Vegetable Quinoa Bibimbap

Bibimbap
Michigan has trouble deciding on its weather. Our winters are butt-kicking cold and icy while summers tend to be humid and muggy thanks to our lakes (which are too cold to enjoy before late August). This year, ol’ Michigan must have decided that past summers have not been wet enough as now all of that humidity has condensed into a near constant summer downpour. Thanks, Michigan.

Being stuck indoors does have its upsides — Coffee, good books, and endless opportunities for comfort food. Or bibimbap. That works too.
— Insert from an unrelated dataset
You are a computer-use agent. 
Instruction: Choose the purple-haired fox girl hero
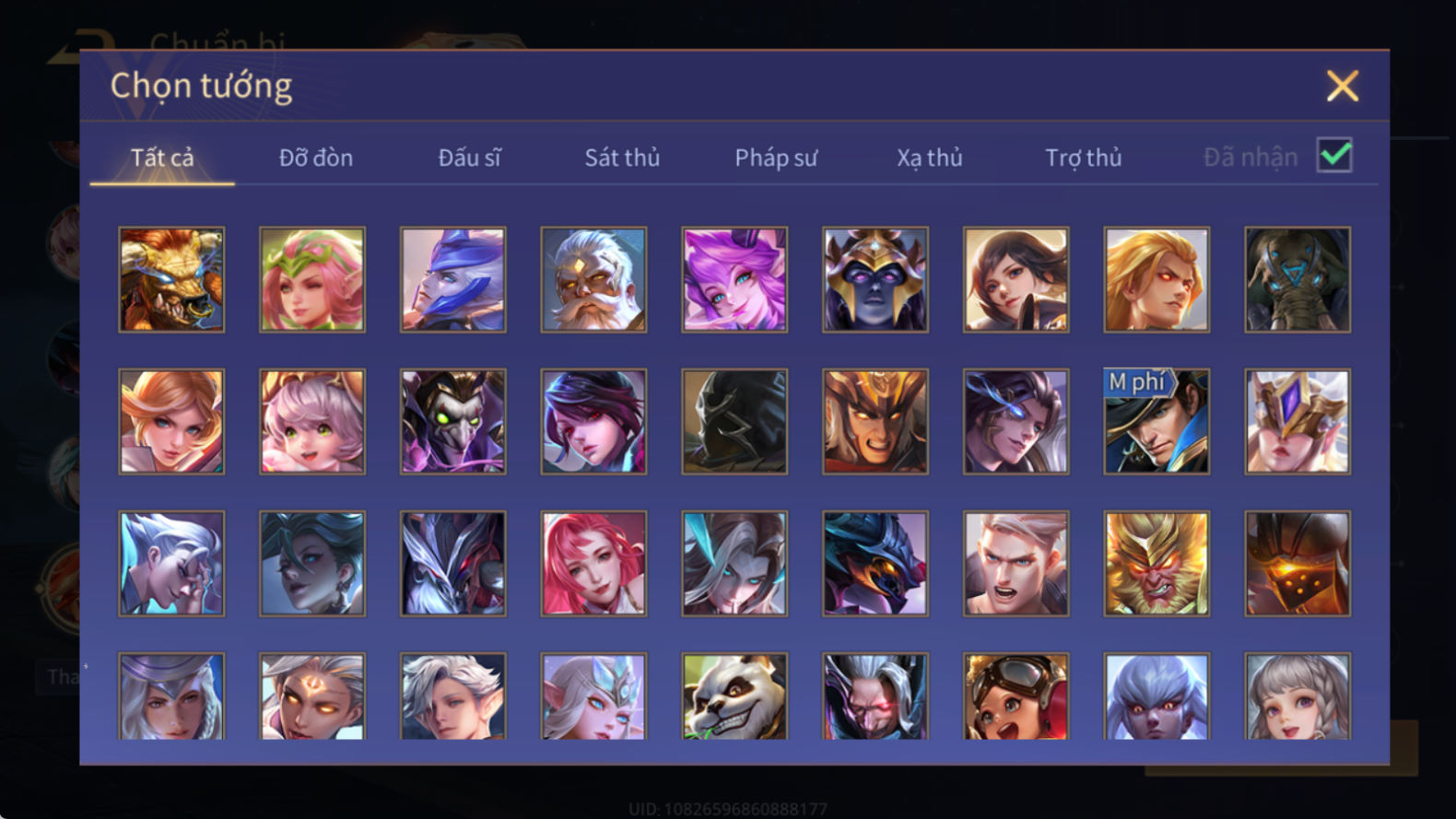(734, 280)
Some foods are so perfect that after trying them for the first time, you’re just upset that you hadn’t had them sooner. For newcomers to Korean cuisine, dolsot bibimbap is a sizzling bowl of rice topped with vegetables and meat. The ingredients are traditionally placed in a stone bowl that has been baked to become so hot that the residual heat cooks a raw egg right on top. That sunny-side is enough to brighten a gloomy day. A few squirts of gochujang or sriracha mixed with the gooey yolk creates a spicy, creamy sauce that brings each bite together.
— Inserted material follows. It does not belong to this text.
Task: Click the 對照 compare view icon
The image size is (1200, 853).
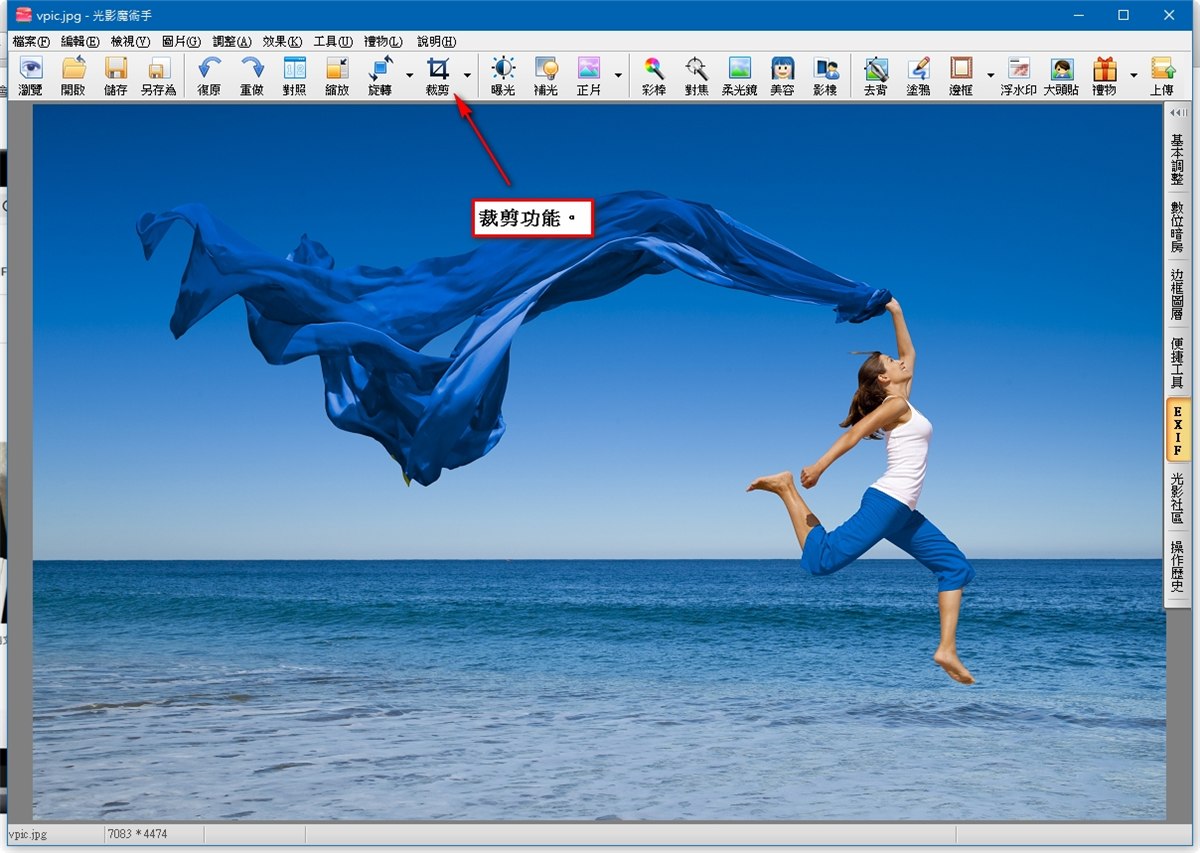Action: point(294,70)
Lacking a stone bowl, I prepared each component separately and then assembled everything together. I also used quinoa instead of rice. Not for any health benefits, mind you, but because quinoa takes slightly less time to cook. The quinoa adds a nuttiness that allows it to hold its own against the myriad flavors topping it.  All together, the mix of quinoa, vegetables, and egg makes this a healthy and spicy meal that completely warms the soul.

bibimbap post 2
Vegetable Quinoa Bibimbap
(Serves Two)

Quinoa
½ cup dry red quinoa
1 cup water
1/2 teaspoon salt

Bring water to a boil in a pot. Add quinoa and salt, stir, and bring heat down to low. Cover and let cook for 15-20 minutes.

Sauteed Mushrooms
5 shiitake mushrooms, sliced
5 oyster mushrooms, sliced
1 clove garlic, minced
1 tablespoon Soy sauce

In a dry pan over medium-high heat, add in mushrooms and let cook for about 7 minutes. Add in garlic and soy sauce and let cook for another minute.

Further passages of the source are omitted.